China's trade with Saudi Arabia, according to the latest available figures, was about $52 billion in 2015. In that year, China imported goods worth $30 billion (crude oil and petrochemicals) while it exported mechanical products, electronics and clothing worth $21.76 billion. The two-way trade is said to be rising at a faster rate.
Saudi Energy Minister Khalid al-Falih, who has also attended the Jeddah conference, has separately told Reuters that Saudi Arabia and China planned to establish a $20 billion investment fund on 50:50 basis. He said: "It is preliminary at this stage, but the commitment from the top is there."

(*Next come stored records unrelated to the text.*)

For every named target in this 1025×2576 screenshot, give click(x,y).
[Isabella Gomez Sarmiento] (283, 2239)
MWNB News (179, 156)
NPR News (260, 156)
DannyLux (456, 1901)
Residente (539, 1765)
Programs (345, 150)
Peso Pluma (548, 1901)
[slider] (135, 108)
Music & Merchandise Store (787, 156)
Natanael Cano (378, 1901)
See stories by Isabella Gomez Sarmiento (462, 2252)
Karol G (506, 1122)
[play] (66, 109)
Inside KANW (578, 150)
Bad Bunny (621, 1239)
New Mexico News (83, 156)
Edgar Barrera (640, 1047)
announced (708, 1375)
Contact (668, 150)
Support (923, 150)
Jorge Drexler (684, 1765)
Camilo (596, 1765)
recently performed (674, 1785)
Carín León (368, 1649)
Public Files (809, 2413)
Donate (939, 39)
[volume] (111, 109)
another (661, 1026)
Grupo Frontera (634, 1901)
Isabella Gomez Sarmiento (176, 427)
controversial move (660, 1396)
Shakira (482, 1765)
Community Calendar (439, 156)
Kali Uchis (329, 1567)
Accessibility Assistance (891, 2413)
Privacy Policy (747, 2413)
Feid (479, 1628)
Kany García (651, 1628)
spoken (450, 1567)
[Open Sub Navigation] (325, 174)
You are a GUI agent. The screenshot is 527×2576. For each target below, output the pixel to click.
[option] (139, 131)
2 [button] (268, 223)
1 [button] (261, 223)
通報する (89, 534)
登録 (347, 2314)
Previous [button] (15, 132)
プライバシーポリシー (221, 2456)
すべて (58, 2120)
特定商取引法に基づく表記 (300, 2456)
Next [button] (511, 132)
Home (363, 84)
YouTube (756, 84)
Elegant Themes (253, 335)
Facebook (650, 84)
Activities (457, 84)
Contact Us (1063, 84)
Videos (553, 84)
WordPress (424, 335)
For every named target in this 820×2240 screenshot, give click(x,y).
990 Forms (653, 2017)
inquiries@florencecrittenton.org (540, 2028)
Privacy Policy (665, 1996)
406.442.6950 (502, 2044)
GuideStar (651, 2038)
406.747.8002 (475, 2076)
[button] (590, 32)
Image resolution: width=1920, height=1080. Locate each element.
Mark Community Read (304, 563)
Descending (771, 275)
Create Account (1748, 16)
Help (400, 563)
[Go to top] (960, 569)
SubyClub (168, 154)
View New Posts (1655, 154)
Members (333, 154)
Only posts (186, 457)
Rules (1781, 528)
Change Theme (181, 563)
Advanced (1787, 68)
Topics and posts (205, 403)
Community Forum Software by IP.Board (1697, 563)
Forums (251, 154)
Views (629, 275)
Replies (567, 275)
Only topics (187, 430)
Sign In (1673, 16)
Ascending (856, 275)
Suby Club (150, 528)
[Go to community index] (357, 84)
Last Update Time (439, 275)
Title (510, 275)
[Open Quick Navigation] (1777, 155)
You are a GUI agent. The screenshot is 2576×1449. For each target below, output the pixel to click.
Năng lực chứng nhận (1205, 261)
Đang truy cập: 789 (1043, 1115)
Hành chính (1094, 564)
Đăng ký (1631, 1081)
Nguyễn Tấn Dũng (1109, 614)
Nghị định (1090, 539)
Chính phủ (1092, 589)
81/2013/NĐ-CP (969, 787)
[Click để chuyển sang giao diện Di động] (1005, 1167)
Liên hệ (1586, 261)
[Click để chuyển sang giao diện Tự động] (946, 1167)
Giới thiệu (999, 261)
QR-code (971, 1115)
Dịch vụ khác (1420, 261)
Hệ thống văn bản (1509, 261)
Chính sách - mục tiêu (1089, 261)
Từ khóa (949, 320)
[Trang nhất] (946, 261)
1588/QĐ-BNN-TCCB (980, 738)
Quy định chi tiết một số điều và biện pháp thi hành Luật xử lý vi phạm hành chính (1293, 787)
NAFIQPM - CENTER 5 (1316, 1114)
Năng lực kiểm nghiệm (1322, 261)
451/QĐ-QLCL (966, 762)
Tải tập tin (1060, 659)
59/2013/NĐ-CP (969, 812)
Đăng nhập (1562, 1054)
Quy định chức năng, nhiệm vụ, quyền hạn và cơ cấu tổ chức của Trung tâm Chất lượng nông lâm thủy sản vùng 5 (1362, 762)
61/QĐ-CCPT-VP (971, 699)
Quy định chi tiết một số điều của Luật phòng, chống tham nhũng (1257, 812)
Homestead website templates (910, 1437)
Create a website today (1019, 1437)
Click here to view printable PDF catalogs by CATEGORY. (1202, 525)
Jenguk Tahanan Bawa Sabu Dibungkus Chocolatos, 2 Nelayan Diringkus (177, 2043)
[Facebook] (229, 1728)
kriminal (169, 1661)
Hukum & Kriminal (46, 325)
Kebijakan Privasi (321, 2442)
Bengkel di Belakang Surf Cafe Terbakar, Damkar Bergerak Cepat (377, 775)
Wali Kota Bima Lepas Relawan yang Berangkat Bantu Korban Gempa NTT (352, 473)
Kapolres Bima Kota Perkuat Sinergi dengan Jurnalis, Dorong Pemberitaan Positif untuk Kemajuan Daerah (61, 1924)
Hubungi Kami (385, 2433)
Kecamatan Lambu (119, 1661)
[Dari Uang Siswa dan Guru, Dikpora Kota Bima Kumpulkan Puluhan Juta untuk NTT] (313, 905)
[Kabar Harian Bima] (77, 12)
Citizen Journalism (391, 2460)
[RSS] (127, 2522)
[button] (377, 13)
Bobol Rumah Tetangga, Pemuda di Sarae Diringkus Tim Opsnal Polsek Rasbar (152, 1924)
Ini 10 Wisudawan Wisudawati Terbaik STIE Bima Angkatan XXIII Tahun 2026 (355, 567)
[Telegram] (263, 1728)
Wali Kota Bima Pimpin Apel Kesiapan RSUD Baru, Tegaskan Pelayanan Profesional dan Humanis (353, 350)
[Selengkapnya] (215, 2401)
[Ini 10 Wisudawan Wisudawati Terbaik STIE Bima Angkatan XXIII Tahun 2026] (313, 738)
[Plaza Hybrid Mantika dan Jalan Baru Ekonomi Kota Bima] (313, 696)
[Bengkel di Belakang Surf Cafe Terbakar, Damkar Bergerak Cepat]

Establishment of such funds jointly in many countries has become a new phenomenon in China's investment plans to cement bilateral economic ties with other countries. For example, according to reports, in December 2015, Beijing had announced setting up a $10 billion fund with the United Arab Emirates and in October last year, establishment of such a fund was proposed with France. The fund's size was not mentioned.
China's panda bonds are fully yuan denominated ones from non-Chinese issuers and are sold within China. The ICBC International, a wholly-owned subsidiary of China's largest commercial bank ICBC has responded positively to the Saudi advances.
ICBC International's CEO An Liyan, while attending the Jeddah conference in August suggested that her bank was prepared to sponsor Saudi issues of panda bonds. Usually, the Chinese officials do not make any formal commitment unless they have done their home work thoroughly and obtained the permission from their policy makers.